● Record forniti:

━━━━━━

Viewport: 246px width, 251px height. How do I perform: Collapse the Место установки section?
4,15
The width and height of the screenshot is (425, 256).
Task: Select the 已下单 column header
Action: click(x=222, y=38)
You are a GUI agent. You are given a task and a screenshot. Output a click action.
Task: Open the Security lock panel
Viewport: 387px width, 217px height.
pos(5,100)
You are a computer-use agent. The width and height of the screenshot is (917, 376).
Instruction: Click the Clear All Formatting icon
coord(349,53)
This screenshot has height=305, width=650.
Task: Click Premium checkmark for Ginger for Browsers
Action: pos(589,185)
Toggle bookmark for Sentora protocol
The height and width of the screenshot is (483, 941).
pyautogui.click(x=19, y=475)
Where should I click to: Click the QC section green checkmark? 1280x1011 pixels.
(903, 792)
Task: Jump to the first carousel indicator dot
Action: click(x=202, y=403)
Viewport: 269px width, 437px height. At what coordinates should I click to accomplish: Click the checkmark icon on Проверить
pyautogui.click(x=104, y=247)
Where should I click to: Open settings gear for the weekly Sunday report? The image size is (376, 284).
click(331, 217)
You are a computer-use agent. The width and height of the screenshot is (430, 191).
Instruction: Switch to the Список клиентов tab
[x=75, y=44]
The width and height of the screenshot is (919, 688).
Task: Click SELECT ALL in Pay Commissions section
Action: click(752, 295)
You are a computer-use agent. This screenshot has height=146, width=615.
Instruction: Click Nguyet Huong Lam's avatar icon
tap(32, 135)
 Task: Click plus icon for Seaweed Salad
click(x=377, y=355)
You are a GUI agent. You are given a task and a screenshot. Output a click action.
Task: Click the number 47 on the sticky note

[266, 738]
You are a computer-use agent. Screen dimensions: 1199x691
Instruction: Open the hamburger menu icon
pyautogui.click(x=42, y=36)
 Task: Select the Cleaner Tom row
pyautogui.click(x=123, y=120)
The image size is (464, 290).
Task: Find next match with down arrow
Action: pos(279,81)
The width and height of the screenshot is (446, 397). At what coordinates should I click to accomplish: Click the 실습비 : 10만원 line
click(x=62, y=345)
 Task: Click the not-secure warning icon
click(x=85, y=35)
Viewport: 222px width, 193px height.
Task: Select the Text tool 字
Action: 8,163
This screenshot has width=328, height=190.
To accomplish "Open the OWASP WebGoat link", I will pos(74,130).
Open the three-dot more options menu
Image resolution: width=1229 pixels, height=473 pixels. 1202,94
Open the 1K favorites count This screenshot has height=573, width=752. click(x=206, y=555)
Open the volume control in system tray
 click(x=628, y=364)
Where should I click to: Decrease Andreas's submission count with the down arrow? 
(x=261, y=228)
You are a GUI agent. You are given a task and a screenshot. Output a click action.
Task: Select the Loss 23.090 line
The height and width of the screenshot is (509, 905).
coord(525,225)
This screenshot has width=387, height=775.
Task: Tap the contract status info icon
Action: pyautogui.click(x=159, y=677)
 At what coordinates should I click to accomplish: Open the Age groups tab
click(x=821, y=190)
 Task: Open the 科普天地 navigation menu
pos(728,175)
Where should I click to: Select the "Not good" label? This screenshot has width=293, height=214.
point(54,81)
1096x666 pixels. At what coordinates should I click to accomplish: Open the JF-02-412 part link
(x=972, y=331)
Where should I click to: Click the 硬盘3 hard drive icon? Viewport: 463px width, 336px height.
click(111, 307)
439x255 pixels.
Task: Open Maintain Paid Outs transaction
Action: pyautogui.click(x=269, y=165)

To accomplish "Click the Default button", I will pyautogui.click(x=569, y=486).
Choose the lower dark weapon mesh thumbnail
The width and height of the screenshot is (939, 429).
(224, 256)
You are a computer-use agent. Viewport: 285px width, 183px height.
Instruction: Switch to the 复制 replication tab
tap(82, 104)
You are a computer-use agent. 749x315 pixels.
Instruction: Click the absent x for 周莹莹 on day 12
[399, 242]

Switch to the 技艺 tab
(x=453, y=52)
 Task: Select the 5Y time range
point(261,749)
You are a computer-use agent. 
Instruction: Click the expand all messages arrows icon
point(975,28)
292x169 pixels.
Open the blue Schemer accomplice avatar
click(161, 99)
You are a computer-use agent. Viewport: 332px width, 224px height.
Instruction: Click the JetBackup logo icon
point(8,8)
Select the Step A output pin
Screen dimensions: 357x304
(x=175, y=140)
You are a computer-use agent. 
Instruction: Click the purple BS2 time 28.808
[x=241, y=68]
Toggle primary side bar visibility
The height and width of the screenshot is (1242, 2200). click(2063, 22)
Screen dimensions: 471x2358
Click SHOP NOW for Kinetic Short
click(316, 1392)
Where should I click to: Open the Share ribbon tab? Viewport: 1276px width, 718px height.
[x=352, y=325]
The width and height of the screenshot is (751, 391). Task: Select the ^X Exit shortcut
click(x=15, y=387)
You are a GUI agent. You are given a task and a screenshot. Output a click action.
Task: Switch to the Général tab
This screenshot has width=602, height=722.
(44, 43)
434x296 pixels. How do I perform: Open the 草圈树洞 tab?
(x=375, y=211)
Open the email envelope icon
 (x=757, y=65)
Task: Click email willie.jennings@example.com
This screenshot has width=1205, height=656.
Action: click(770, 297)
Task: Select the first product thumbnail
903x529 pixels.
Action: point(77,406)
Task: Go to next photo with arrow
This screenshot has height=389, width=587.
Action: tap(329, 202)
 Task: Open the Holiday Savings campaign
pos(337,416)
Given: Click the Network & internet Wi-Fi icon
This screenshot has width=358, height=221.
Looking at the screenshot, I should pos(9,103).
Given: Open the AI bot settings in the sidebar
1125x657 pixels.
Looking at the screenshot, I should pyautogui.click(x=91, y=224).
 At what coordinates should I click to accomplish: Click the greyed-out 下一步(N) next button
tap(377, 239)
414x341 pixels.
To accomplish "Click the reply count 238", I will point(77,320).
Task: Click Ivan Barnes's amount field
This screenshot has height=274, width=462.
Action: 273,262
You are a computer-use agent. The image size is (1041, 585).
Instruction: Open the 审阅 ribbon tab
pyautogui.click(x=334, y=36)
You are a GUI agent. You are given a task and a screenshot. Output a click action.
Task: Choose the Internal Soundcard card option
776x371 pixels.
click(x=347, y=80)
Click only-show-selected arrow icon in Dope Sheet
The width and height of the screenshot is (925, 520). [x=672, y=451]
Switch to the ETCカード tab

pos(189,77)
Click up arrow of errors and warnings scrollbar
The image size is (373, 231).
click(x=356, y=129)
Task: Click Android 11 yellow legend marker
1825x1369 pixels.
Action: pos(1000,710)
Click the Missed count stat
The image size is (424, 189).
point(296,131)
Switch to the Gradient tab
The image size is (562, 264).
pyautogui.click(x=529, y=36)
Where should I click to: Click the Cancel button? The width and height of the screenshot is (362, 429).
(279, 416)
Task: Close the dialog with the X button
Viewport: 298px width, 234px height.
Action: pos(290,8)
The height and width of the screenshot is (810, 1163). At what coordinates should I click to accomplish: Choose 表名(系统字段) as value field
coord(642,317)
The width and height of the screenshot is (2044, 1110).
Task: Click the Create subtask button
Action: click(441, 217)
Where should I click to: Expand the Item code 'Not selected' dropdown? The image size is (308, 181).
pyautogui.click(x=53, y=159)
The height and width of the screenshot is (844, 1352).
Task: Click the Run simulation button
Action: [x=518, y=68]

━━━━━━

● Le tue istruzioni: Sostituisci "computer-use agent" con "desktop agent" in tutti i record qui sopra e riscrivili per intero, senza cambiare nient'altro.

● Risultato completo:
Viewport: 246px width, 251px height. How do I perform: Collapse the Место установки section?
4,15
The width and height of the screenshot is (425, 256).
Task: Select the 已下单 column header
Action: click(x=222, y=38)
You are a GUI agent. You are given a task and a screenshot. Output a click action.
Task: Open the Security lock panel
Viewport: 387px width, 217px height.
pos(5,100)
You are a desktop agent. The width and height of the screenshot is (917, 376).
Instruction: Click the Clear All Formatting icon
coord(349,53)
This screenshot has height=305, width=650.
Task: Click Premium checkmark for Ginger for Browsers
Action: pos(589,185)
Toggle bookmark for Sentora protocol
The height and width of the screenshot is (483, 941).
pyautogui.click(x=19, y=475)
Where should I click to: Click the QC section green checkmark? 1280x1011 pixels.
(903, 792)
Task: Jump to the first carousel indicator dot
Action: click(x=202, y=403)
Viewport: 269px width, 437px height. At what coordinates should I click to accomplish: Click the checkmark icon on Проверить
pyautogui.click(x=104, y=247)
Where should I click to: Open settings gear for the weekly Sunday report? The image size is (376, 284).
click(331, 217)
You are a desktop agent. The width and height of the screenshot is (430, 191).
Instruction: Switch to the Список клиентов tab
[x=75, y=44]
The width and height of the screenshot is (919, 688).
Task: Click SELECT ALL in Pay Commissions section
Action: click(752, 295)
You are a desktop agent. This screenshot has height=146, width=615.
Instruction: Click Nguyet Huong Lam's avatar icon
tap(32, 135)
 Task: Click plus icon for Seaweed Salad
click(x=377, y=355)
You are a GUI agent. You are given a task and a screenshot. Output a click action.
Task: Click the number 47 on the sticky note

[266, 738]
You are a desktop agent. Screen dimensions: 1199x691
Instruction: Open the hamburger menu icon
pyautogui.click(x=42, y=36)
 Task: Select the Cleaner Tom row
pyautogui.click(x=123, y=120)
The image size is (464, 290).
Task: Find next match with down arrow
Action: pos(279,81)
The width and height of the screenshot is (446, 397). At what coordinates should I click to accomplish: Click the 실습비 : 10만원 line
click(x=62, y=345)
 Task: Click the not-secure warning icon
click(x=85, y=35)
Viewport: 222px width, 193px height.
Task: Select the Text tool 字
Action: 8,163
This screenshot has width=328, height=190.
To accomplish "Open the OWASP WebGoat link", I will pos(74,130).
Open the three-dot more options menu
Image resolution: width=1229 pixels, height=473 pixels. 1202,94
Open the 1K favorites count This screenshot has height=573, width=752. click(x=206, y=555)
Open the volume control in system tray
 click(x=628, y=364)
Where should I click to: Decrease Andreas's submission count with the down arrow? 
(x=261, y=228)
You are a GUI agent. You are given a task and a screenshot. Output a click action.
Task: Select the Loss 23.090 line
The height and width of the screenshot is (509, 905).
coord(525,225)
This screenshot has width=387, height=775.
Task: Tap the contract status info icon
Action: pyautogui.click(x=159, y=677)
 At what coordinates should I click to accomplish: Open the Age groups tab
click(x=821, y=190)
 Task: Open the 科普天地 navigation menu
pos(728,175)
Where should I click to: Select the "Not good" label? This screenshot has width=293, height=214.
point(54,81)
1096x666 pixels. At what coordinates should I click to accomplish: Open the JF-02-412 part link
(x=972, y=331)
Where should I click to: Click the 硬盘3 hard drive icon? Viewport: 463px width, 336px height.
click(111, 307)
439x255 pixels.
Task: Open Maintain Paid Outs transaction
Action: pyautogui.click(x=269, y=165)

To accomplish "Click the Default button", I will pyautogui.click(x=569, y=486).
Choose the lower dark weapon mesh thumbnail
The width and height of the screenshot is (939, 429).
(224, 256)
You are a desktop agent. Viewport: 285px width, 183px height.
Instruction: Switch to the 复制 replication tab
tap(82, 104)
You are a desktop agent. 749x315 pixels.
Instruction: Click the absent x for 周莹莹 on day 12
[399, 242]

Switch to the 技艺 tab
(x=453, y=52)
 Task: Select the 5Y time range
point(261,749)
You are a desktop agent. 
Instruction: Click the expand all messages arrows icon
point(975,28)
292x169 pixels.
Open the blue Schemer accomplice avatar
click(161, 99)
You are a desktop agent. Viewport: 332px width, 224px height.
Instruction: Click the JetBackup logo icon
point(8,8)
Select the Step A output pin
Screen dimensions: 357x304
(x=175, y=140)
You are a desktop agent. 
Instruction: Click the purple BS2 time 28.808
[x=241, y=68]
Toggle primary side bar visibility
The height and width of the screenshot is (1242, 2200). click(2063, 22)
Screen dimensions: 471x2358
Click SHOP NOW for Kinetic Short
click(316, 1392)
Where should I click to: Open the Share ribbon tab? Viewport: 1276px width, 718px height.
[x=352, y=325]
The width and height of the screenshot is (751, 391). Task: Select the ^X Exit shortcut
click(x=15, y=387)
You are a GUI agent. You are given a task and a screenshot. Output a click action.
Task: Switch to the Général tab
This screenshot has width=602, height=722.
(44, 43)
434x296 pixels. How do I perform: Open the 草圈树洞 tab?
(x=375, y=211)
Open the email envelope icon
 (x=757, y=65)
Task: Click email willie.jennings@example.com
This screenshot has width=1205, height=656.
Action: click(770, 297)
Task: Select the first product thumbnail
903x529 pixels.
Action: point(77,406)
Task: Go to next photo with arrow
This screenshot has height=389, width=587.
Action: tap(329, 202)
 Task: Open the Holiday Savings campaign
pos(337,416)
Given: Click the Network & internet Wi-Fi icon
This screenshot has width=358, height=221.
Looking at the screenshot, I should pos(9,103).
Given: Open the AI bot settings in the sidebar
1125x657 pixels.
Looking at the screenshot, I should pyautogui.click(x=91, y=224).
 At what coordinates should I click to accomplish: Click the greyed-out 下一步(N) next button
tap(377, 239)
414x341 pixels.
To accomplish "Click the reply count 238", I will point(77,320).
Task: Click Ivan Barnes's amount field
This screenshot has height=274, width=462.
Action: 273,262
You are a desktop agent. The image size is (1041, 585).
Instruction: Open the 审阅 ribbon tab
pyautogui.click(x=334, y=36)
You are a GUI agent. You are given a task and a screenshot. Output a click action.
Task: Choose the Internal Soundcard card option
776x371 pixels.
click(x=347, y=80)
Click only-show-selected arrow icon in Dope Sheet
The width and height of the screenshot is (925, 520). [x=672, y=451]
Switch to the ETCカード tab

pos(189,77)
Click up arrow of errors and warnings scrollbar
The image size is (373, 231).
click(x=356, y=129)
Task: Click Android 11 yellow legend marker
1825x1369 pixels.
Action: pos(1000,710)
Click the Missed count stat
The image size is (424, 189).
point(296,131)
Switch to the Gradient tab
The image size is (562, 264).
pyautogui.click(x=529, y=36)
Where should I click to: Click the Cancel button? The width and height of the screenshot is (362, 429).
(279, 416)
Task: Close the dialog with the X button
Viewport: 298px width, 234px height.
Action: pos(290,8)
The height and width of the screenshot is (810, 1163). At what coordinates should I click to accomplish: Choose 表名(系统字段) as value field
coord(642,317)
The width and height of the screenshot is (2044, 1110).
Task: Click the Create subtask button
Action: click(441, 217)
Where should I click to: Expand the Item code 'Not selected' dropdown? The image size is (308, 181).
pyautogui.click(x=53, y=159)
The height and width of the screenshot is (844, 1352).
Task: Click the Run simulation button
Action: [x=518, y=68]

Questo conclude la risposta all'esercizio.